Return exactly the span of lines in the following data that opens with the line containing "Image resolution: width=780" and closes with the line containing "You are a computer-use agent. Viewport: 1086px". Include nothing else.

Data for this exercise section start

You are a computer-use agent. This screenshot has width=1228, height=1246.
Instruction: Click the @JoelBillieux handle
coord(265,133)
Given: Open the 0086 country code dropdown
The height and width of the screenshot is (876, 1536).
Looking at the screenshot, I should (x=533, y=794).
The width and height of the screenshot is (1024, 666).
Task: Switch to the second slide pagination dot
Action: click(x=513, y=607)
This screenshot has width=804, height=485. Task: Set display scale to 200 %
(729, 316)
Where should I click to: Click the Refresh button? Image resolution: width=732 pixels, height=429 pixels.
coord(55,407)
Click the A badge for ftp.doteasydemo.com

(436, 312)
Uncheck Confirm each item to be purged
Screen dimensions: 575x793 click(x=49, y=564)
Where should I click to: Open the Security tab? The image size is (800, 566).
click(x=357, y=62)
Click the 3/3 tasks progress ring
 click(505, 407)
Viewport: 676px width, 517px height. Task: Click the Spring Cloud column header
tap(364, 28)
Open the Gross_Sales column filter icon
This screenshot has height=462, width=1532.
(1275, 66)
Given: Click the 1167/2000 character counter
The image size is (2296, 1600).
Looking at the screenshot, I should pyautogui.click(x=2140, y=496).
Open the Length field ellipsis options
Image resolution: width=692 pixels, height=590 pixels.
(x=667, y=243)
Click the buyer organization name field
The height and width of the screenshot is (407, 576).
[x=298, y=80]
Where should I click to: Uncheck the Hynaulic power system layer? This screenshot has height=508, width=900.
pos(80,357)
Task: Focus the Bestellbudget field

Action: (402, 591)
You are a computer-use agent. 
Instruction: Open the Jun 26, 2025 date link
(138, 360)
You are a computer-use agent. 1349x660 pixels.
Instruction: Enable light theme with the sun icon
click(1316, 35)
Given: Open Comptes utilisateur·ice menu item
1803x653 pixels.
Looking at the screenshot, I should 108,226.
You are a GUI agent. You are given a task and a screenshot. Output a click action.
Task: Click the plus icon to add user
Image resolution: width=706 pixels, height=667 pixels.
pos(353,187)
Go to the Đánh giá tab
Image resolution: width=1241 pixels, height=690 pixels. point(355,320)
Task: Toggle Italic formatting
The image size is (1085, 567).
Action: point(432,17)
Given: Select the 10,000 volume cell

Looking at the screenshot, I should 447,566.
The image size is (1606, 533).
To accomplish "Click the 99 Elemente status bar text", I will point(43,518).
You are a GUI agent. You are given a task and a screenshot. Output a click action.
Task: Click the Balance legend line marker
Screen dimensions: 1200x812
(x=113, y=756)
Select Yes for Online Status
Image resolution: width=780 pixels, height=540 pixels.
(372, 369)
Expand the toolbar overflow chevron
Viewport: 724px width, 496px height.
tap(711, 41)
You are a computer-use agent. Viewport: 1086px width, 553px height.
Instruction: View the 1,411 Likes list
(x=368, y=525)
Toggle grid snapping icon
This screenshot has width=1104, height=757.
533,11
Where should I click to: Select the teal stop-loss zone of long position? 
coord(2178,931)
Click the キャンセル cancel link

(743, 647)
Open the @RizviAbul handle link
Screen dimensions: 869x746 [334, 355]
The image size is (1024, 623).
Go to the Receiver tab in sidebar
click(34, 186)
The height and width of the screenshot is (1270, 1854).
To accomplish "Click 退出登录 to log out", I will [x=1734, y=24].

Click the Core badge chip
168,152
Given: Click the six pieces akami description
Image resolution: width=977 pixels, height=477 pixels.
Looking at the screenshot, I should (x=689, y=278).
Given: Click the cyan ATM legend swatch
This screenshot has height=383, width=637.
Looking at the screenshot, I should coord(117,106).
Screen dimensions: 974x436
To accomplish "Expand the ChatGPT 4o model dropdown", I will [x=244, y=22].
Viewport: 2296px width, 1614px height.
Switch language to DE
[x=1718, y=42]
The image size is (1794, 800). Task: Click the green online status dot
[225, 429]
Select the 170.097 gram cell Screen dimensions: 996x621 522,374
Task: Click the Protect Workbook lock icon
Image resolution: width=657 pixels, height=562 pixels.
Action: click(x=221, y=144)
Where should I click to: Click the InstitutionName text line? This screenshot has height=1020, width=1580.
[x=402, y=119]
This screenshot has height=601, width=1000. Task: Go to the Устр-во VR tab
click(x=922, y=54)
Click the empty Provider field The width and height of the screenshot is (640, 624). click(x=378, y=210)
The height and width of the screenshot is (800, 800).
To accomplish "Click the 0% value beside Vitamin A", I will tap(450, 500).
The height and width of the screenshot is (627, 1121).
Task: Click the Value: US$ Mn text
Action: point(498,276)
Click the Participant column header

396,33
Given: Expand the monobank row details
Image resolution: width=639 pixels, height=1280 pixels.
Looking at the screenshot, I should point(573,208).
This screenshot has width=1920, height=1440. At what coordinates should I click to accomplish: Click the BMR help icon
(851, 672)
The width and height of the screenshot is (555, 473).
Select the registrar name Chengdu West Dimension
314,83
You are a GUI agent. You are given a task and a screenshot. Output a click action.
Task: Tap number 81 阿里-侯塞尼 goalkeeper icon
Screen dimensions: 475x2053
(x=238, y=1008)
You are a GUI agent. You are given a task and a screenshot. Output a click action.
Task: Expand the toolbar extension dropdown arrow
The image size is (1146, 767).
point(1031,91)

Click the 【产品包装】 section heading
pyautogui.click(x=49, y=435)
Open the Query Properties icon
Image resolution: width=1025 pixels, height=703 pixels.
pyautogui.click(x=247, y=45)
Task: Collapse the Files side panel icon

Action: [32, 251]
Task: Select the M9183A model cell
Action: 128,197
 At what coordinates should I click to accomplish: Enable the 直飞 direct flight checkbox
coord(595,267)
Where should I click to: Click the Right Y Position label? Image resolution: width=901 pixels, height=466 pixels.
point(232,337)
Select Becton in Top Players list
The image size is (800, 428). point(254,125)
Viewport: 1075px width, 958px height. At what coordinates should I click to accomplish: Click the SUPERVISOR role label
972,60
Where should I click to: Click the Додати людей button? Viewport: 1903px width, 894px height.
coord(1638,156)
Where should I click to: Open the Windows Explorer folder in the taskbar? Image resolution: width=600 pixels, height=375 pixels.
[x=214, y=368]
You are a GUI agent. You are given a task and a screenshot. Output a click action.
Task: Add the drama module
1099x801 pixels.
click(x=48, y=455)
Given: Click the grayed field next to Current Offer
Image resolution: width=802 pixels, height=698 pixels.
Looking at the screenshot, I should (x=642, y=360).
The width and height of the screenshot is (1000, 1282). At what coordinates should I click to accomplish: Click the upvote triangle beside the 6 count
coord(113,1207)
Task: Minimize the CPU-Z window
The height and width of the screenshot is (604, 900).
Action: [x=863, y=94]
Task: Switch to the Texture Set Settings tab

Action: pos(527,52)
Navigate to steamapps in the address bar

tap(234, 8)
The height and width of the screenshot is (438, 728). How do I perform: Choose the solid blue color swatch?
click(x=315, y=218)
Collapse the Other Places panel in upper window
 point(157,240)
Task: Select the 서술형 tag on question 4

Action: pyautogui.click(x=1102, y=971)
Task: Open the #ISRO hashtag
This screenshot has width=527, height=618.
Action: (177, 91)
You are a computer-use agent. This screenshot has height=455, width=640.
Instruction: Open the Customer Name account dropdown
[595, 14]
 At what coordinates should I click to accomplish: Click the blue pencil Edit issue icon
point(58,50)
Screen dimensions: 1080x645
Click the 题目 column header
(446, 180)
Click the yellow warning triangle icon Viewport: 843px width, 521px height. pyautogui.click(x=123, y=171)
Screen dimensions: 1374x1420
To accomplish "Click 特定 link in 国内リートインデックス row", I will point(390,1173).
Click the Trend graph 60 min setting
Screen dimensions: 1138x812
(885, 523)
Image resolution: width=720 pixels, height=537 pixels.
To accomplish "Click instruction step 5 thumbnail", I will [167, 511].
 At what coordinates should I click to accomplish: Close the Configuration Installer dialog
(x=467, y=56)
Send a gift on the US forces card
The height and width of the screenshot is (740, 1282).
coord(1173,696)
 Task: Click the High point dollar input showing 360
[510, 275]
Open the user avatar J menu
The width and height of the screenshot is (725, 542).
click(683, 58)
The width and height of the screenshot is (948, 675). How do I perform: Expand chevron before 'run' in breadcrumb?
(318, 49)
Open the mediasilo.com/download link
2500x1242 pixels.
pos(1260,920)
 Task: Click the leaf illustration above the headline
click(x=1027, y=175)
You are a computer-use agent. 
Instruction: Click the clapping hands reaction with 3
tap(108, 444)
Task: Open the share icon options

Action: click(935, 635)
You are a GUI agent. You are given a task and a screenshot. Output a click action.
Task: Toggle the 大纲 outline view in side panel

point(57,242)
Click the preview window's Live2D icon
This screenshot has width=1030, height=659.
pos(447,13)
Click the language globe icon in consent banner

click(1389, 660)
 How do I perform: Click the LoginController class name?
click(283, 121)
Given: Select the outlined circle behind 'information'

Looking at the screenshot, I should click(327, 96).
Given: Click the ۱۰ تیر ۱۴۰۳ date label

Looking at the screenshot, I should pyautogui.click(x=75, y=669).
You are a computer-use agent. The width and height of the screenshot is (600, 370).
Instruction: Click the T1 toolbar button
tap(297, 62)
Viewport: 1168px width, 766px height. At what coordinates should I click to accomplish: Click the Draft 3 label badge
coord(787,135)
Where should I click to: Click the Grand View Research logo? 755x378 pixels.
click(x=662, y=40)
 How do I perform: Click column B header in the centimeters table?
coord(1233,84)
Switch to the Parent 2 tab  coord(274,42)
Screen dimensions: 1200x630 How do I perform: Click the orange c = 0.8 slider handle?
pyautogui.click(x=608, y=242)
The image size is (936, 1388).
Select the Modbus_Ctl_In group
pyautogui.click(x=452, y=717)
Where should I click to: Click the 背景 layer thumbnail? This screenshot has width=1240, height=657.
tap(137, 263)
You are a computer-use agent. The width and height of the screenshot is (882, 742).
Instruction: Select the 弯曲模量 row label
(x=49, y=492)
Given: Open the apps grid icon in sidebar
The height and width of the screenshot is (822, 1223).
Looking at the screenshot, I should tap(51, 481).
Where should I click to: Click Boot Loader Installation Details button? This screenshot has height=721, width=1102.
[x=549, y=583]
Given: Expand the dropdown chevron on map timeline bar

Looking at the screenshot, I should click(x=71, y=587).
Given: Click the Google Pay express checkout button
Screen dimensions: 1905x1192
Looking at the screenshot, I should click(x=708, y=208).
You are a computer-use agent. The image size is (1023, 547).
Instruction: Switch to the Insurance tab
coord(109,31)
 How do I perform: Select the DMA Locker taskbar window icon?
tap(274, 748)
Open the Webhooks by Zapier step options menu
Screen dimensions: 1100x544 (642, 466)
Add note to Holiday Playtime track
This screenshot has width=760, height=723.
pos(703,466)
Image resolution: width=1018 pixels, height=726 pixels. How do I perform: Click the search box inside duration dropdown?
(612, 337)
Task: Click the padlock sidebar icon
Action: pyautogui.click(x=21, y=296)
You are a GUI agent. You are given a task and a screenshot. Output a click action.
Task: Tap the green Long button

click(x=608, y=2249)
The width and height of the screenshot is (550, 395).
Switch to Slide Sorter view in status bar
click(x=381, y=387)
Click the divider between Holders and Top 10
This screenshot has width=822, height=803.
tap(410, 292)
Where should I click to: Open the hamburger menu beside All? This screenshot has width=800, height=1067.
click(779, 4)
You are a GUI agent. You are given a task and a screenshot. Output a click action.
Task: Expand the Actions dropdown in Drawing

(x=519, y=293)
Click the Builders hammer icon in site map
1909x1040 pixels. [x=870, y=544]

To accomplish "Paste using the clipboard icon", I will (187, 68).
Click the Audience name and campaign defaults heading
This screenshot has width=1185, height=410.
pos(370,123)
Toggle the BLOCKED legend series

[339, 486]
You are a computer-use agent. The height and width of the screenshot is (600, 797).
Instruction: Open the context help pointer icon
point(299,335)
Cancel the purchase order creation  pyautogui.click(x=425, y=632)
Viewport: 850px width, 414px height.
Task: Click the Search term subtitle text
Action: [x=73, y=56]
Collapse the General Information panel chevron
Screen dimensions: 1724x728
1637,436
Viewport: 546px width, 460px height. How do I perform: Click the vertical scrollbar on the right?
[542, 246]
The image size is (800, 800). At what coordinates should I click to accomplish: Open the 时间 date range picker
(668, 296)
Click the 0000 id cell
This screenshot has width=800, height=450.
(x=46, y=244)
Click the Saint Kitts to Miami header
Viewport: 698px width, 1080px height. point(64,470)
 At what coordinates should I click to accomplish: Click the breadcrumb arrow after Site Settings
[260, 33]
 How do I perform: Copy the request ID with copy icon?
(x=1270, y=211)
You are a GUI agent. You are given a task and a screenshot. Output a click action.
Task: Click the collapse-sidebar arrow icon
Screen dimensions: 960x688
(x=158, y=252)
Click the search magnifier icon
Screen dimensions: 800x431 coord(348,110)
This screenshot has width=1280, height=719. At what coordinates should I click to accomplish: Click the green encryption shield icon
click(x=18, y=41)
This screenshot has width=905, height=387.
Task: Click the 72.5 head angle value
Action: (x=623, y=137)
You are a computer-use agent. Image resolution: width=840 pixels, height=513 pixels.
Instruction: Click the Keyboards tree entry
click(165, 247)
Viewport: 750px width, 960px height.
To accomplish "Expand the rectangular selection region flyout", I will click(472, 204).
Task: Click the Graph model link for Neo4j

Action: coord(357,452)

Data for this exercise section end

◆ Your response:
Image resolution: width=780 pixels, height=540 pixels.
(372, 369)
Expand the toolbar overflow chevron
Viewport: 724px width, 496px height.
tap(711, 41)
You are a computer-use agent. Viewport: 1086px width, 553px height.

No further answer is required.